■ Job: In the November 2009 blog post below, who called for Phil Jones to resign?

Monthly Archives: November 2009

Obama lost, Obama found. John Heilemann, New York. “You’d have to be stone deaf not to hear the air hissing out of the Obama balloon.” But perhaps it’s not too late… A superb piece.

The Top 100 Global Thinkers. Foreign Policy. Infantile, but entertaining. Keep those lists coming. We need more lists.

Populism, politics, and the power of Sarah Palin. Sam Tanenhaus, The New Yorker.

Journalism and democracy. Nicholas Lemann, Chronicle of Higher Education. (Thanks A&L.)

In my previous post on Climategate I blithely said that nothing in the climate science email dump surprised me much. Having waded more deeply over the weekend I take that back.

The closed-mindedness of these supposed men of science, their willingness to go to any lengths to defend a preconceived message, is surprising even to me. The stink of intellectual corruption is overpowering. And, as Christopher Booker argues, this scandal is not at the margins of the politicised IPCC process. It is not tangential to the policy prescriptions emanating from what David Henderson called the environmental policy milieu [subscription required]. It goes to the core of that process.

One theme, in addition to those already mentioned about the suppression of dissent, the suppression of data and methods, and the suppression of the unvarnished truth, comes through especially strongly: plain statistical incompetence. This is something that Henderson’s study raised, and it was also emphasised in the Wegman report on the Hockey Stick, and in other independent studies of the Hockey Stick controversy. Of course it is also an ongoing issue in Steve McIntyre’s campaign to get hold of data and methods. Nonetheless I had given it insufficient weight. Climate scientists lean very heavily on statistical methods, but they are not necessarily statisticians. Some of the correspondents in these emails appear to be out of their depth. This would explain their anxiety about having statisticians, rather than their climate-science buddies, crawl over their work.

I’m also surprised by the IPCC’s response. Amid the self-justification, I had hoped for a word of apology, or even of censure. (George Monbiot called for Phil Jones to resign, for crying out loud.) At any rate I had expected no more than ordinary evasion. The declaration from Rajendra Pachauri that the emails confirm all is as it should be is stunning. Science at its best. Science as it should be. Good lord. This is pure George Orwell. And these guys call the other side “deniers”.

(Source records)
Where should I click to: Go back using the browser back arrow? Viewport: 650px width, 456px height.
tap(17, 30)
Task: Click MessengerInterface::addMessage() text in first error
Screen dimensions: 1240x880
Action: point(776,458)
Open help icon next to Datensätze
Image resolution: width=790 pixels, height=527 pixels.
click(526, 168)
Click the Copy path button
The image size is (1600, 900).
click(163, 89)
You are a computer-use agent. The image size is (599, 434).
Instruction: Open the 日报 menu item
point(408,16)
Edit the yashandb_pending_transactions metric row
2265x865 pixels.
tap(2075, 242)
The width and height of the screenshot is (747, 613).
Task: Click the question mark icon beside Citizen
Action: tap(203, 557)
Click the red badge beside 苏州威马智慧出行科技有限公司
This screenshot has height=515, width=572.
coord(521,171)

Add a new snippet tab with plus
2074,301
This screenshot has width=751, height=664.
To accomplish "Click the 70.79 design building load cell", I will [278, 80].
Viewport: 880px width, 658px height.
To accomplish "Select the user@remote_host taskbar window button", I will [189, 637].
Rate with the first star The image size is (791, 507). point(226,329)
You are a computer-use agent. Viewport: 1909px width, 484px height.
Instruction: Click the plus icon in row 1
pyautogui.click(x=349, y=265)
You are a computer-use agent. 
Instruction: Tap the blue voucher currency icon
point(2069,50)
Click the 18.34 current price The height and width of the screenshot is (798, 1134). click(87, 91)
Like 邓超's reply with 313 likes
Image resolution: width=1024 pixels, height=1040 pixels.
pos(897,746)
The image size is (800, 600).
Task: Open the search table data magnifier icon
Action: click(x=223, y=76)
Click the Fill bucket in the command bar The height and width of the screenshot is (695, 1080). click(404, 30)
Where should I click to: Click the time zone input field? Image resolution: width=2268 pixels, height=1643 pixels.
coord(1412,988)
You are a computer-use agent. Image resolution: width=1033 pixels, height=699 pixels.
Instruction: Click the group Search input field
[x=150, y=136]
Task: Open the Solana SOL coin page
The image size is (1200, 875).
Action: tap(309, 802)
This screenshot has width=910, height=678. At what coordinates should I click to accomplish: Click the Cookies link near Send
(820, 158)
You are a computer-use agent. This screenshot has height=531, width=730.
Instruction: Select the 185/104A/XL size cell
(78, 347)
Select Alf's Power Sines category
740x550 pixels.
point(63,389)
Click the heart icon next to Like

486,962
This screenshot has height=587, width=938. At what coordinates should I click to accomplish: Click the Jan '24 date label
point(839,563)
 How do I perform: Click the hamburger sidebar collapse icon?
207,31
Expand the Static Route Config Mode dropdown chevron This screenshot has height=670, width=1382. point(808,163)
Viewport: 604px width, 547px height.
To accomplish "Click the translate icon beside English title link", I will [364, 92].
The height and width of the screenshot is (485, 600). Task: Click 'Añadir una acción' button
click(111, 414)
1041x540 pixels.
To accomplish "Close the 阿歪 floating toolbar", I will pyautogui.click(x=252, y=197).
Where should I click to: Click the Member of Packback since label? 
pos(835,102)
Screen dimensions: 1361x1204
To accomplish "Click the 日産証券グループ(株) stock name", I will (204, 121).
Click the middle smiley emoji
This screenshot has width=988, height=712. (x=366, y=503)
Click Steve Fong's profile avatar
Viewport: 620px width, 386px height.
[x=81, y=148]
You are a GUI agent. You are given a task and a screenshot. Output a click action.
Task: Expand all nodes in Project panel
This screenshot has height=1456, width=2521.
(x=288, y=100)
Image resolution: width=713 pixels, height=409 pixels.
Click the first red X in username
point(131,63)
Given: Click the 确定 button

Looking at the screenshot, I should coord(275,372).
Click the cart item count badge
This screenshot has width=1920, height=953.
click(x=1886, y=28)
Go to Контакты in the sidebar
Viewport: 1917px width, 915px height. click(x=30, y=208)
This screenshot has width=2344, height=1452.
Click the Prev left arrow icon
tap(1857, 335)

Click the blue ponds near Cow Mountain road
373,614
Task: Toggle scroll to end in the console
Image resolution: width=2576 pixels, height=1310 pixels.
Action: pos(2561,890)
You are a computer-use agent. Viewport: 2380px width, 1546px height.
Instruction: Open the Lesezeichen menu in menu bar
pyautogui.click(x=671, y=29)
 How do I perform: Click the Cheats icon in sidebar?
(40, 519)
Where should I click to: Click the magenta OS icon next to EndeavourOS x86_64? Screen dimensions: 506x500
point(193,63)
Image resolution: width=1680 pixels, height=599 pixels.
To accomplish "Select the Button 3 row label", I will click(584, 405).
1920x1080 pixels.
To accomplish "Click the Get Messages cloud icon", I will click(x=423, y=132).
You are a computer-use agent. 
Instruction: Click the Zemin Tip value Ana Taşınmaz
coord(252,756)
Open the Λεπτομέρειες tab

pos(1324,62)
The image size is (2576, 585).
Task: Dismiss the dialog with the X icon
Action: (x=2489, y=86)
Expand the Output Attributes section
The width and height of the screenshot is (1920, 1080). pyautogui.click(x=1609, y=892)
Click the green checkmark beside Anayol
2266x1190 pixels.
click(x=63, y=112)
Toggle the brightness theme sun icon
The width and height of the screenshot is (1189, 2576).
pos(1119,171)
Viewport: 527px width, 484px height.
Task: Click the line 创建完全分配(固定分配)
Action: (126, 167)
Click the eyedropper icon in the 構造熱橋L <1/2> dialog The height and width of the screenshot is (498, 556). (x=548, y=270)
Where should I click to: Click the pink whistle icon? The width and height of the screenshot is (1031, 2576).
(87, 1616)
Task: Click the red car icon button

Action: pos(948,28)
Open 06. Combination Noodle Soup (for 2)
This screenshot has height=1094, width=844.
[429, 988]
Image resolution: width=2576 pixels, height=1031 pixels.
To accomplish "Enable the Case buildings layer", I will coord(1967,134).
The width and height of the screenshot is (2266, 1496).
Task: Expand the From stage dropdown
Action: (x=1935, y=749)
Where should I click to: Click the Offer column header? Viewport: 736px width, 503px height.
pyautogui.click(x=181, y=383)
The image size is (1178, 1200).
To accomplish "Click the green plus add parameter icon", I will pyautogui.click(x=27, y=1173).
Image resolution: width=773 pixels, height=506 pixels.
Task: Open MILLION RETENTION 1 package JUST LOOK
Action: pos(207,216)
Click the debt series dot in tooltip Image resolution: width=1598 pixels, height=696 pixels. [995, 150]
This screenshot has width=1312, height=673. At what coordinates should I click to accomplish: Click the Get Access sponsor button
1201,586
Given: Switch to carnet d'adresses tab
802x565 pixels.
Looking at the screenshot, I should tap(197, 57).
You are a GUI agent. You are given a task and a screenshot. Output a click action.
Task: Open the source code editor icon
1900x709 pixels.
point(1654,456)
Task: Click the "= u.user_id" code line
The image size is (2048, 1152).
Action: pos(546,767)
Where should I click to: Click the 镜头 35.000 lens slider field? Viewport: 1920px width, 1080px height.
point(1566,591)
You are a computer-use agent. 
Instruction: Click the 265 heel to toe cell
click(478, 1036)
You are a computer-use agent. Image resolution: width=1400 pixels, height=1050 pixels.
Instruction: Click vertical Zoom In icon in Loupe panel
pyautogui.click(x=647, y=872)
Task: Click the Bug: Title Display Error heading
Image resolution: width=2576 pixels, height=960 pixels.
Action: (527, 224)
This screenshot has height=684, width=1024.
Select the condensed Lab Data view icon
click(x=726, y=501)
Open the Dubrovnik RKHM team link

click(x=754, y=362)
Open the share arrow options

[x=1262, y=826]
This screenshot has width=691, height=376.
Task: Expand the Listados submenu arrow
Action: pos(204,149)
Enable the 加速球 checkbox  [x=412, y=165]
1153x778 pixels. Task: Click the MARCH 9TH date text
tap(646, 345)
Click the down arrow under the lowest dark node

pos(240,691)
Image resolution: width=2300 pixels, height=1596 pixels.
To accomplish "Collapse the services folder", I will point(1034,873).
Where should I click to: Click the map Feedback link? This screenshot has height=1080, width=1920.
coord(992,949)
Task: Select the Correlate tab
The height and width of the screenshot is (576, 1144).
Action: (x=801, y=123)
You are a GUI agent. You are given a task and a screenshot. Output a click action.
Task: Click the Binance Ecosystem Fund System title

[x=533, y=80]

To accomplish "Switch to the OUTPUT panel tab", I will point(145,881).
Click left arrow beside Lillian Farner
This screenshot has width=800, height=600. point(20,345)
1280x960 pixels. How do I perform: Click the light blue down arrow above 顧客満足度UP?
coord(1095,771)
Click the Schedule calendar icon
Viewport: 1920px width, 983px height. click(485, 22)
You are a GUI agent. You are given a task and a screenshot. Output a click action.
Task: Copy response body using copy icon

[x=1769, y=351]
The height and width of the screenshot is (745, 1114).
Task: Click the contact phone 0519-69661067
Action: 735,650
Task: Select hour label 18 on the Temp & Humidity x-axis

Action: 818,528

■ Output of the exercise: George Monbiot